As more grizzly bears swim to Vancouver Island, wildlife guide urges education
CTV Vancouver Island
Published Tuesday, July 9, 2019 4:24PM PDT
Last Updated Wednesday, July 10, 2019 11:39AM PDT
Conservation officers say they're continuing to monitor grizzly bears spotted on central Vancouver Island in recent weeks.
Video posted to social media last month showed a large grizzly bear chewing on long grass on the side of a logging road north of Campbell River.
The bear's presence on Vancouver Island is considered uncommon, though some bears are known to swim to the North Island from Johnstone Strait on mainland B.C.
There have been more recent sightings of grizzly bears, mostly between Rock Bay Marine Provincial Park and Sayward, conservation officer John Paquin said.
A photo was posted to Facebook Monday appearing to show a grizzly walking on a road half an hour north of Campbell River.
Paquin said none of the reports indicate the bear or bears are food-conditioned and they aren't approaching any homes in the area.
He said some grizzlies tend to swim over to the island every year and will most often just swim back to the mainland.
Nick Templeman, owner of Campbell River Whale and Bear Excursions, said he has previously photographed "Prince," one of the grizzlies known to be traversing to Vancouver Island, at Philips Arm.

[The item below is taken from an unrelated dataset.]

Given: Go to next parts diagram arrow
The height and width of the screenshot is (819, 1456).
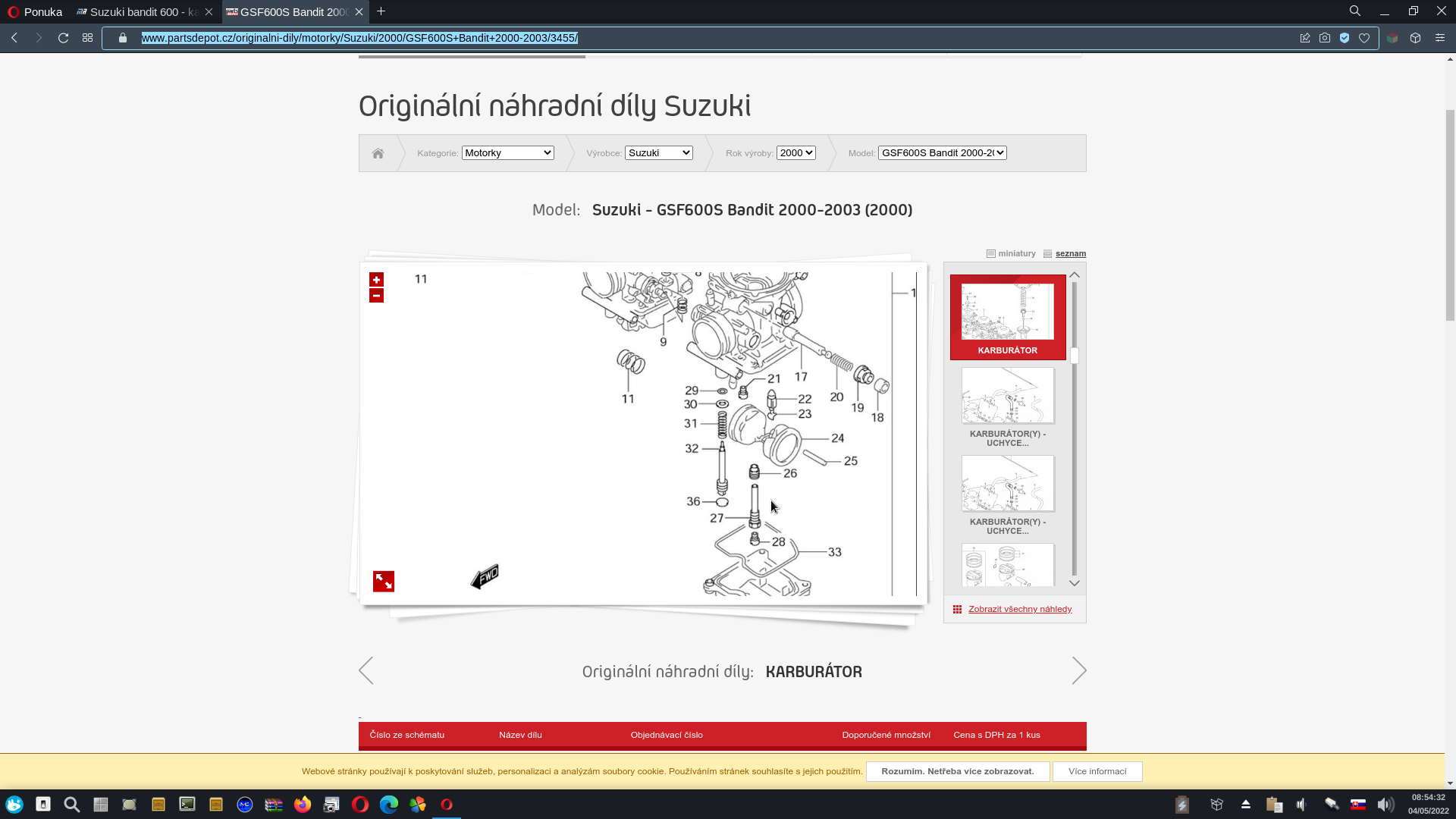Looking at the screenshot, I should pos(1079,671).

"We're getting sightings in Phillips where we've seen black bears right beside grizzly bears," he said.
Templeman said he's concerned over comments on Facebook saying the grizzly bears should be destroyed so they don't threaten nearby communities.

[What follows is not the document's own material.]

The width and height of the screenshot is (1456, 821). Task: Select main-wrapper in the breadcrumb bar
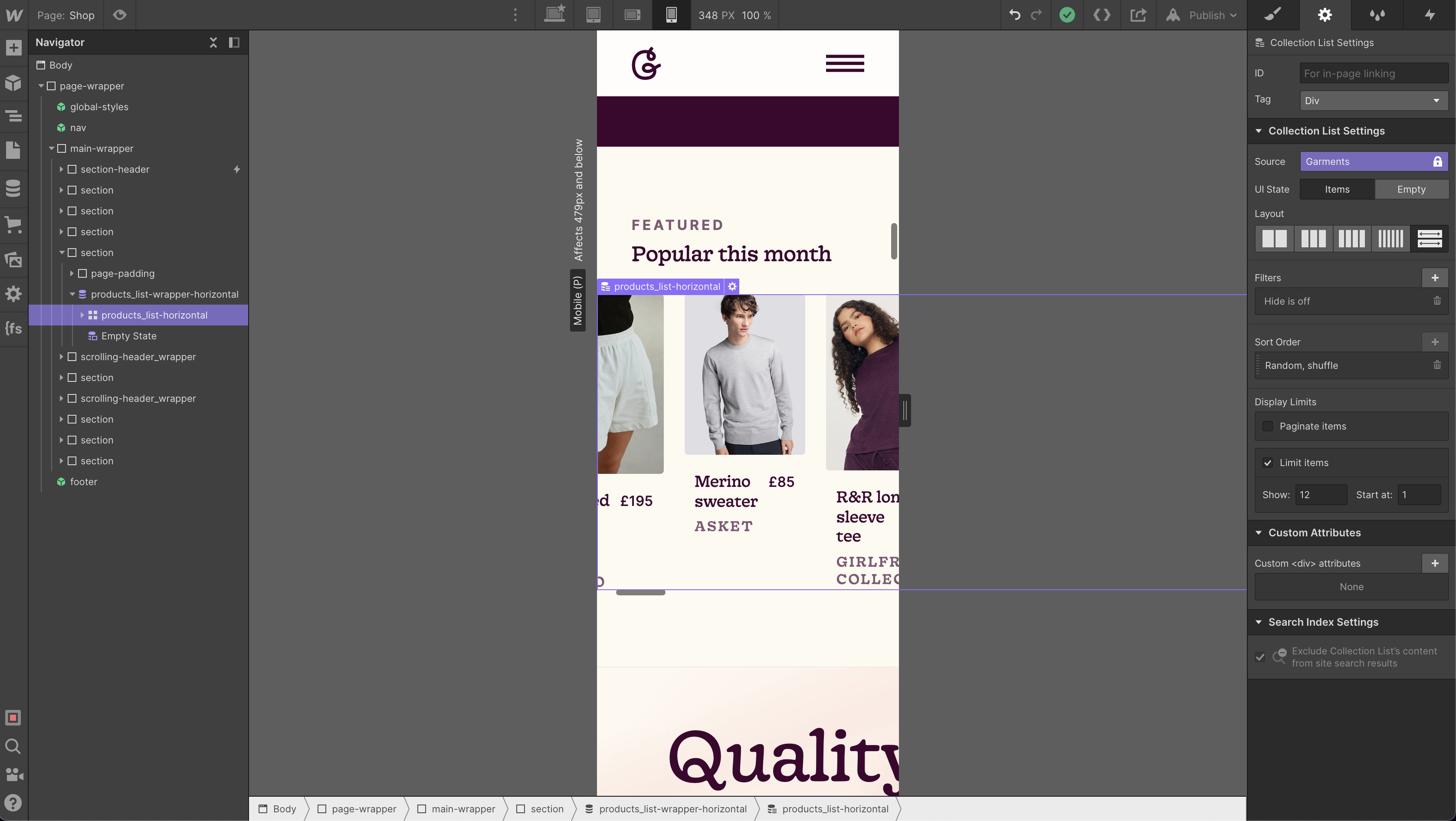[462, 808]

He thinks Vancouver Island residents should learn more about grizzly bears and how different they are from local black bears.
"I think maybe they need to be a little bit more educated about how bears can reach and how to react to that bear," he said, adding most grizzlies want nothing to do with populated areas. "You don't see that grizzly bear come walking into the town of Sayward."

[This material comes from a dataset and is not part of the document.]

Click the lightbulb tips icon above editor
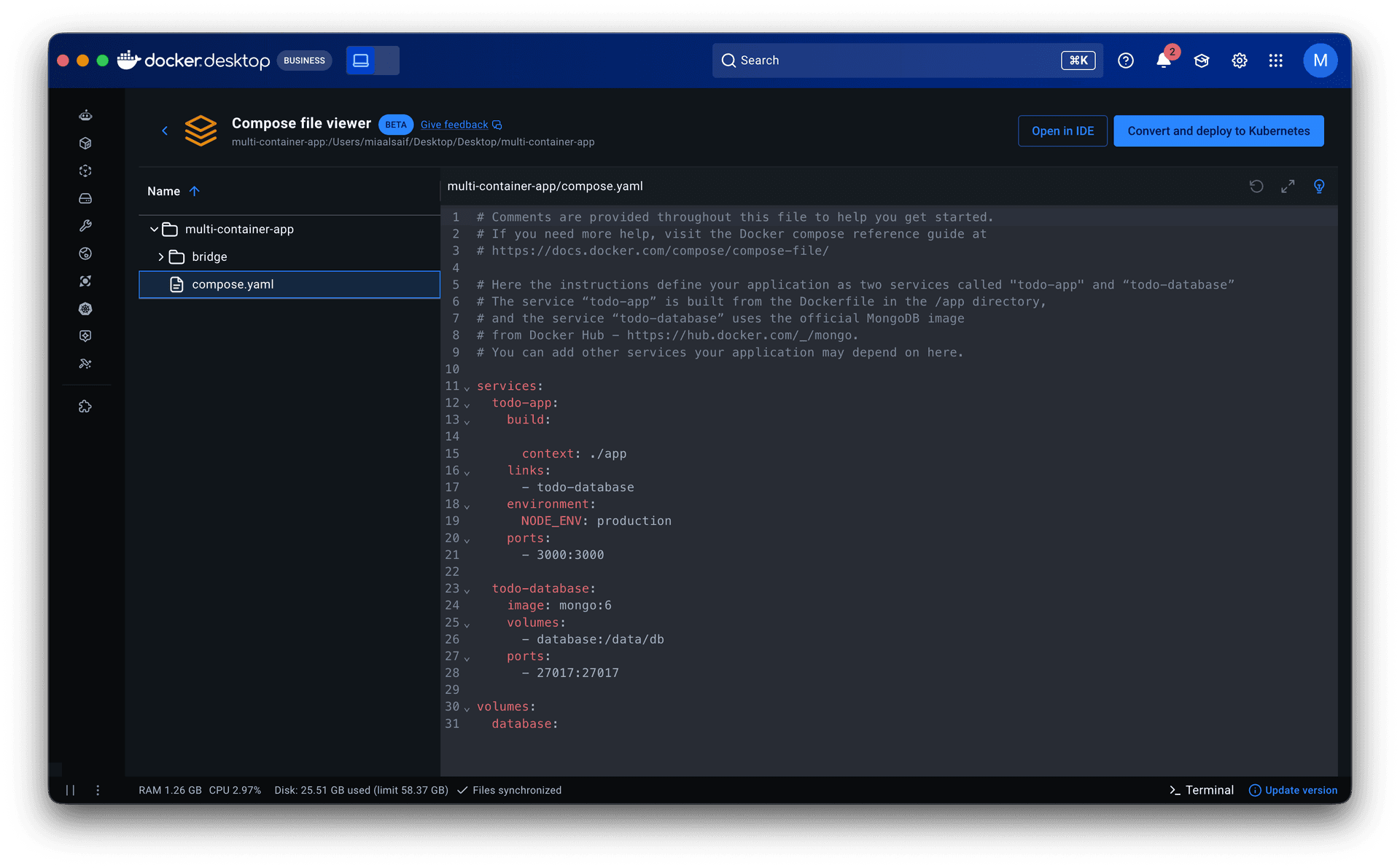Viewport: 1400px width, 868px height. pos(1318,187)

Mother grizzly bears are famously protective of their cubs and, when threatened, are inclined to defend themselves, according to BC Parks. Many attacks occur when bears are surprised by humans at close range.
Anyone who comes face-to-face with a grizzly is encouraged to stay calm and try to alert the bear in a non-threatening manner, wave their arms slowly and back away slowly, avoiding sudden movements.
Those who spot a grizzly are asked to report it to the BC Conservation Officer Service at 1-877-952-7277.